Ignacio Camacho-ABC
- El pacto del TC transmite el nocivo mensaje de que la ecuanimidad es un lastre para ocupar puestos jurídicos relevantes
Cuando los constituyentes establecieron la mayoría cualificada para la elección de los integrantes del Tribunal Constitucional no estaban pensando en un simple reparto entre los partidos: yo acepto a tus candidatos y tú aceptas a los míos. Se trataba, por el contrario, de obligarles a buscar juristas capaces de generar consenso sobre sus propios perfiles, no sobre el procedimiento que en la práctica ha degenerado en un ‘quid pro quo’ grosero, basado en una afinidad rayana en la disciplina de criterio y en el que los dirigentes de las fuerzas mayoritarias han acabado renunciando incluso al derecho de veto con tal de poder nombrar a personas de su confianza a cambio de permitir que la contraparte siga el mismo método.
De este modo la Corte de Garantías se convierte en un correlato lineal de la representación política donde los dos magistrados nombrados por el Gobierno desequilibran en cada turno el signo de la mayoría. Y el sentido de las sentencias, salvo algún esporádico ejercicio individual de autonomía, se vuelve previsible mucho antes de que sean emitidas.
El método es más o menos idéntico en la mayoría de las democracias europeas, sólo que en ellas los jueces, una vez elegidos, suelen aferrarse a su estricto concepto de la independencia. En España la nomenclatura partidista es alérgica a las sorpresas, como el reciente pacto para la renovación del TC demuestra con toda crudeza. Al punto de que algún negociador se ufana de haber reclutado figuras de segura obediencia como quien moviliza soldados para una guerra.
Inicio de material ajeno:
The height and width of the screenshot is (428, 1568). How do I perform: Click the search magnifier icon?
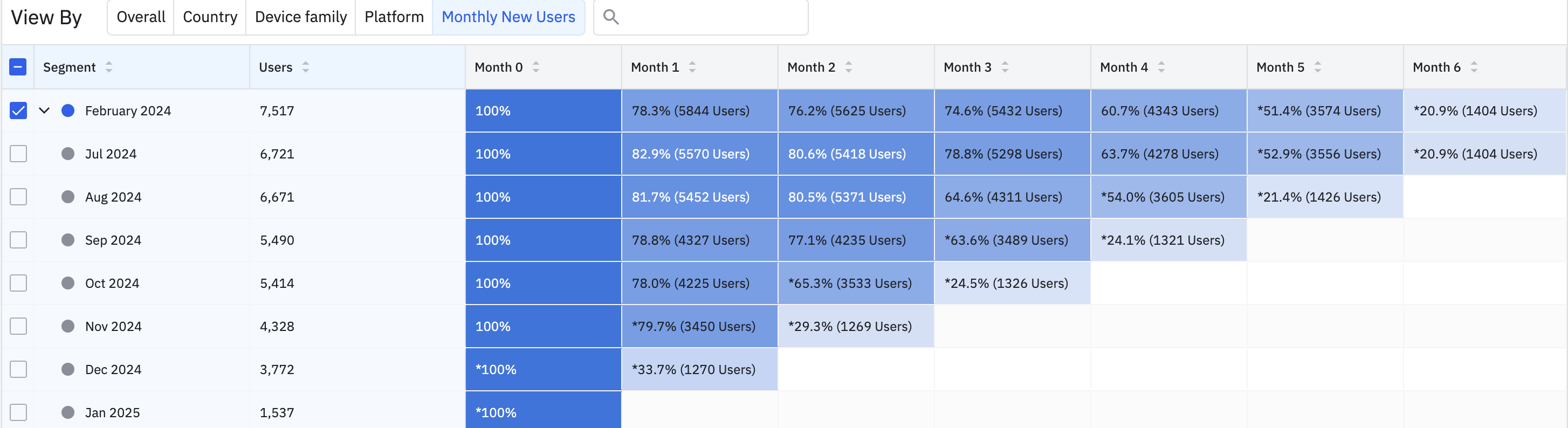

En el camino de tan celebrado acuerdo han roto incluso la tradición de reservar un cupo de puestos a miembros del Supremo, a los que se inflige el innecesario agravio de someter sus futuros veredictos a la revisión de profesionales de menor rango, cuando no directamente rechazados por falta de la mínima ecuanimidad ideológica exigible en el escalafón más alto. El exceso de sesgo que para alcanzar la cúpula de la carrera constituye un impedimento se transforma en manos de los políticos en un mérito para decidir sobre la constitucionalidad de las leyes o las violaciones de derechos.
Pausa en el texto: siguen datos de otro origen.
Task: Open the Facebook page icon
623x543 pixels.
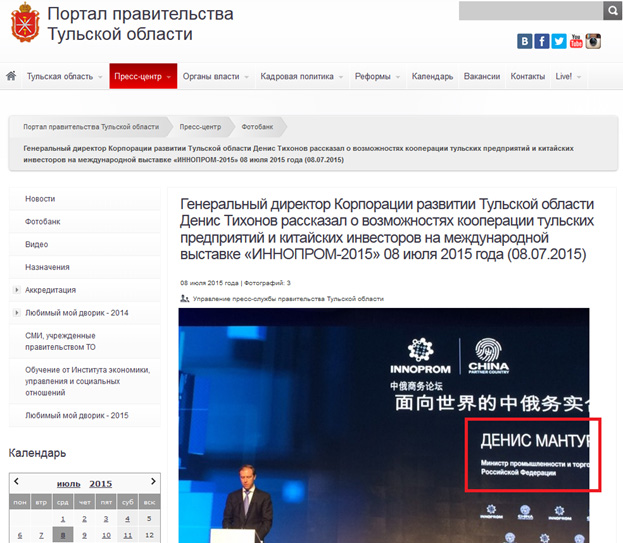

El asunto es trascendente porque transmite el mensaje de que la objetividad es un lastre a la hora de dirimir conflictos sobre cuestiones claves en el funcionamiento de la democracia y el respeto a sus bases esenciales. Hasta ahora se venía manteniendo un cierto pudor estético que disimulaba la cooptación con un velo de rigor jurídico, autoridad intelectual o prestigio académico. Pero la polarización del debate público ha acabado con los remordimientos: fuera los moderados, los imparciales, los eclécticos. Se busca -y se encuentra- gente comprometida, aguerrida, sin complejos. Es el signo de los tiempos. El de una sociedad fracturada sin remedio en la que el trueque de sectarismos acérrimos es la única fórmula posible de entendimiento.